Voluntary tests of 25,000 drivers throughout the United States showed that 25 percent of them use some drug while driving and that 85 percent use no drugs at all while driving. The conclusion was that 25 percent of U.S. drivers do use drugs while driving. A remarkable conclusion. The tests were taken at random times of the day at randomly selected freeway restaurants.
a) The sample is 25,000 U.S. Drivers, (b) The population is U.S. drivers, (c) The sample size is large enough, but it is not random, for four reasons: (1) Drivers who do not stop at roadside restaurants did not have a chance of being sampled, (2) the study overemphasized freeway drivers rather than other drivers, (3) it overemphasized volunteers, (4) it overemphasized drivers who drive at 4 a.m. (d) The most obvious error in the survey, or in the report of the survey, is that 25 percent plus 85 percent is greater than 100 percent. Even though the survey said these percentages are approximate, the 110 percent is still too high. Also, the reader would like more information in order to assess the quality of the study. In particular, how did the study decide what counts as a drug, that is, how did it operationalize the concept of a drug? Are these drugs: Aspirin? Caffeine? Vitamins? Alcohol? Only illegal drugs? Did the questionnaire ask whether the driver had ever used drugs while driving, or had ever used drugs period? Did the pollster do the sampling on one day or over many days?
Generalizing from a Sample
Scientists collect data not because they are in the business of gathering facts at random but because they hope to establish a generalization that goes beyond the individual facts. The scientist is in the business of sampling a part of nature and then looking for a pattern in the data that holds for nature as a whole. For example, a sociologist collects data about murders in order to draw a general conclusion, such as “Most murders involve guns used on acquaintances.” A statistician would say that the scientist has sampled some cases of murder in order to draw a general conclusion about the whole population of murders. The terms sample and population are technical terms. The population need not be people; in our example it is the set of all murders. A sample is a subset of the population. The population is the set of things you are interested in generalizing about. The sample is examined to get a clue to what the whole population is like. We sample in order to discover a pattern that is likely to hold across the whole population.
The goal in drawing a generalization based on a sample is for the sample to be representative of the population, to be just like it. If your method of selecting the sample is likely to be unrepresentative, then you are using a biased method, and that will cause you to commit the fallacy of biased generalization. If you draw the conclusion that the vast majority of philosophers write about the meaning of life because the web pages of all the philosophers at your university do, then you’ve got a biased method of sampling philosophers’ writings. You should use a more diverse sampling method.

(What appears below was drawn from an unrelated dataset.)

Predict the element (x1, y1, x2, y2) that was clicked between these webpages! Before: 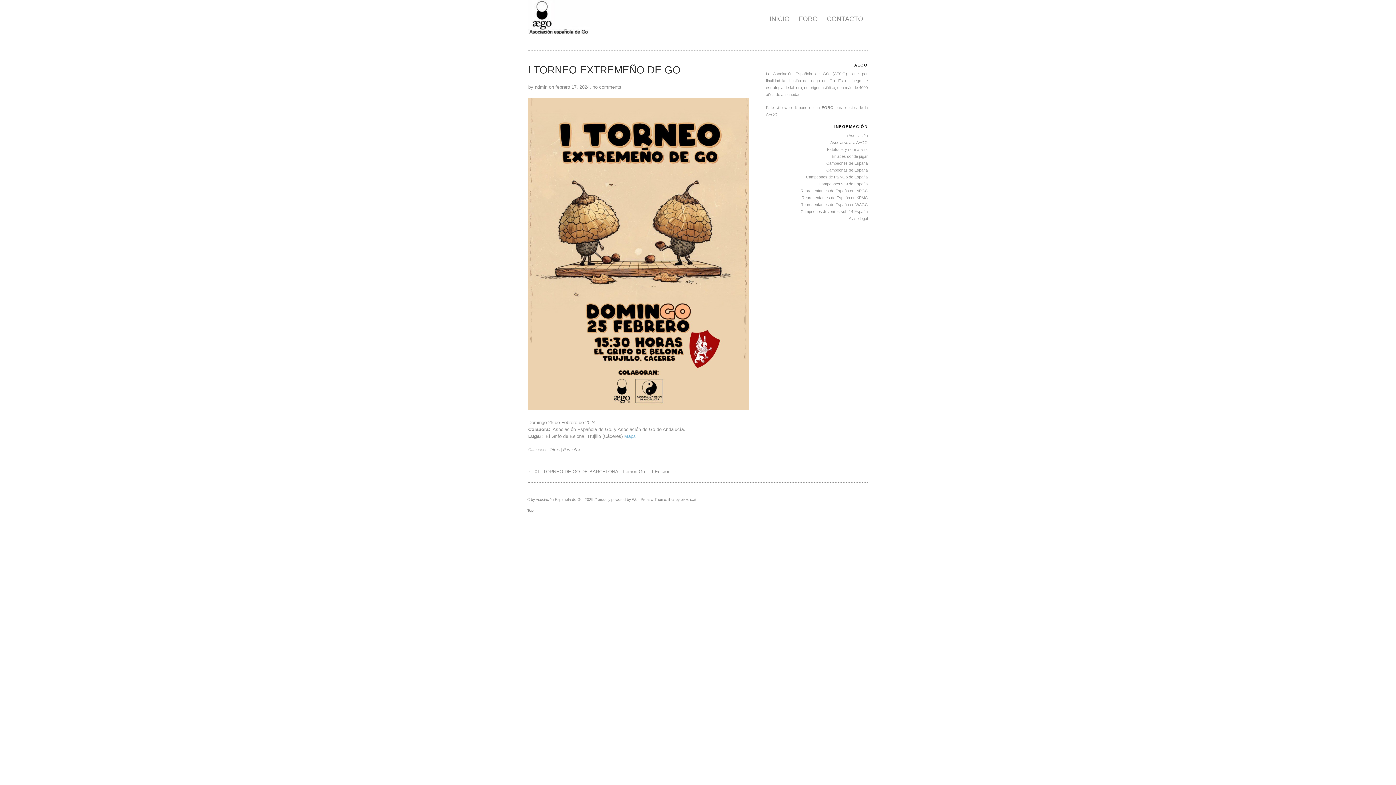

Sample some of the philosophers at another university.
Whenever a generalization is produced by generalizing on a sample, the reasoning process (or the general conclusion itself) is said to be an inductive generalization. It is also called an induction by enumeration or an empirical generalization. Inductive generalizations are a kind of argument by analogy with the implicit assumption that the sample is analogous to the population. The more analogous or representative the sample, the stronger the inductive argument.
Generalizations may be statistical or non-statistical. The generalization, “Most murders involve guns,” contains no statistics. Replacing the term most with the statistic 80 percent would transform it into a statistical generalization. The statement “80 percent of murders involve guns” is called a simple statistical claim because it has the form
x percent of the group G has characteristic C.
In the example, x = 80, G = murders, and C = involving guns.
A general claim, whether statistical or not, is called an inductive generalization only if it is obtained by a process of generalizing from a sample. If the statistical claim about murders were obtained by looking at police records, it would be an inductive generalization, but if it were deduced from a more general principle of social psychology, then it would not be an inductive generalization, although it would still be a generalization.
Here’s an example of what inductive reasoning looks like:
You return from the grocery store with your three cans of tomato sauce for tonight’s spaghetti dinner, you open the cans and notice that the sauce in two of the cans is spoiled. You generalize and say that two-thirds of all the cans of that brand of tomato sauce on the shelf in the store are bad. Here is the pattern of your inductive generalization:
x percent of sample S has characteristic C.
————————————————————-
x percent of population P has characteristic C.
In this argument x = 66.7 (for two-thirds), P = all the tomato sauce cans of a particular brand from the shelf of the grocery store, S = three tomato sauce cans of that brand from the shelf of the grocery store, and C = spoiled. Alternatively, this is the pattern:
Sample S has characteristic C. So, population P has characteristic C.
C is now not the property of being spoiled but instead is the property of being 66.7 percent spoiled. Either form is correct, but be sure you know what the C is.
The goal in taking samples is for the sample to be representative of the population it is taken from, in regard to the characteristics that are being investigated.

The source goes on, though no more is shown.